Data provided:
-- Opening Marker --

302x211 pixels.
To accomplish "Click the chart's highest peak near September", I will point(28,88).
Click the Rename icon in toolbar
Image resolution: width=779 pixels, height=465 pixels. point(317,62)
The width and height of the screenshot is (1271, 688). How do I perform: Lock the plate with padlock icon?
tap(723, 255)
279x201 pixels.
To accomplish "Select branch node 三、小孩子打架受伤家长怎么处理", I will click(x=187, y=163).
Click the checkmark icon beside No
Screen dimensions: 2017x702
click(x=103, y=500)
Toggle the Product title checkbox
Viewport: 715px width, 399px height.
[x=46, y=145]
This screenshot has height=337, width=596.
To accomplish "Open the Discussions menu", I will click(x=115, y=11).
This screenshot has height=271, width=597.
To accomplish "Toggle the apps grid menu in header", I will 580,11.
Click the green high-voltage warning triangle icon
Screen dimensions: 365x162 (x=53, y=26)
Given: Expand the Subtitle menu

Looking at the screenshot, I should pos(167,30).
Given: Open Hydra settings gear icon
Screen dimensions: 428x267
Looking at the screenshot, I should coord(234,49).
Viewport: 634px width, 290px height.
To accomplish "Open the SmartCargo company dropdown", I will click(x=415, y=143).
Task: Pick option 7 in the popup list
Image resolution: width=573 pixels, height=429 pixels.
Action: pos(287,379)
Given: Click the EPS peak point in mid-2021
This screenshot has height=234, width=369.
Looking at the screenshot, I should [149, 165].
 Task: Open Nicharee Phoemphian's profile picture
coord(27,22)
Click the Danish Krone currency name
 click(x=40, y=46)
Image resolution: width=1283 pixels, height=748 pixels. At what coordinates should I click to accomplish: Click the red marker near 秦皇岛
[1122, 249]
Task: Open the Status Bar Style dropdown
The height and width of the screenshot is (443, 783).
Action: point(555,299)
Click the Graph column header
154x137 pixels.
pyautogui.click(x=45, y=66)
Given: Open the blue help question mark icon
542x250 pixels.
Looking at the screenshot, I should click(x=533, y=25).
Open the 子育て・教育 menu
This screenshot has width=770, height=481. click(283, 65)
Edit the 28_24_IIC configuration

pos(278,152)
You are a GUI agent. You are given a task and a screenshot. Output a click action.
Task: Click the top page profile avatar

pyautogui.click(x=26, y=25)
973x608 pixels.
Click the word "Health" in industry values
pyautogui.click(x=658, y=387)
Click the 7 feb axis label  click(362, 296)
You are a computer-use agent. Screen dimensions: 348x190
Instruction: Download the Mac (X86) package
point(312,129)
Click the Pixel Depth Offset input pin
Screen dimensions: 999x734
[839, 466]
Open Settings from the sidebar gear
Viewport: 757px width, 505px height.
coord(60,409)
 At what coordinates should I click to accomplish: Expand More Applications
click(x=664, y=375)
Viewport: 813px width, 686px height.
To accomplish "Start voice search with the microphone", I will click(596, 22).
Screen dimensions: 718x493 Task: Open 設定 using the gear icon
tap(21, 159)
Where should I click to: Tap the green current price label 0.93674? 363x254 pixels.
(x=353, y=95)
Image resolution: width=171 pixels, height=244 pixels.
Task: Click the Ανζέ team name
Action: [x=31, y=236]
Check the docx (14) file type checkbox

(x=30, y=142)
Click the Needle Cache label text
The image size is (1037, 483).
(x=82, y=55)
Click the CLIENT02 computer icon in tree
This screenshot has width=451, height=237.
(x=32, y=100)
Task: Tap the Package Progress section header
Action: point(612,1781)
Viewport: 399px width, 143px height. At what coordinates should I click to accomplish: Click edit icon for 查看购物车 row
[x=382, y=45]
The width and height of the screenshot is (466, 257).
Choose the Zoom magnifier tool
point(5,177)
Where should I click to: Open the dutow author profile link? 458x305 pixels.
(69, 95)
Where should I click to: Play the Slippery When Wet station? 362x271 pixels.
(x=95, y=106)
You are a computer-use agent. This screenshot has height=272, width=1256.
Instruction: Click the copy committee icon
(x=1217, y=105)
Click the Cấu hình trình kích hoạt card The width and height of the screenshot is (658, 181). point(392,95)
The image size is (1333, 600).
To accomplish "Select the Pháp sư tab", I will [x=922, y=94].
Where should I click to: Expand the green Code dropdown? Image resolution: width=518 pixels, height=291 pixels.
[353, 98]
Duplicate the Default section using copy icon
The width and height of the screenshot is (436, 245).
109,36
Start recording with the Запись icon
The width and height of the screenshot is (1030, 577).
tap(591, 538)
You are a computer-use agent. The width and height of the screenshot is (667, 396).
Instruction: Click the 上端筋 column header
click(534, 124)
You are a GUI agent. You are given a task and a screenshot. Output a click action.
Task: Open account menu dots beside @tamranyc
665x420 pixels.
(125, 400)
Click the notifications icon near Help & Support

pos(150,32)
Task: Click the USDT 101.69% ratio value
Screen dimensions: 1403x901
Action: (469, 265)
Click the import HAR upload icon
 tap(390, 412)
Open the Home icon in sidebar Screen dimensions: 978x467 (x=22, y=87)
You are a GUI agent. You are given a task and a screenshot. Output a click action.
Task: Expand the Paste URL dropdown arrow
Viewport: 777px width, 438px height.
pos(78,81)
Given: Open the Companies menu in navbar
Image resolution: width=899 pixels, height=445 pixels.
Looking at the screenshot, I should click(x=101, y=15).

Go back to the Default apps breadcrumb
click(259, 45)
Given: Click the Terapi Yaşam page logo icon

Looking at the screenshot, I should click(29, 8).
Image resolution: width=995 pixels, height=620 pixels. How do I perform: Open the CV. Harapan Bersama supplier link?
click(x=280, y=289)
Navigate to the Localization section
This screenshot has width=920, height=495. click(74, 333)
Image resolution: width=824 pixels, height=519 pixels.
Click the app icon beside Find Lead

-- Closing Marker --

Your instructions: Count every line in the listing above where the string "computer" occurs, and report the count and nothing more.

Your response: 4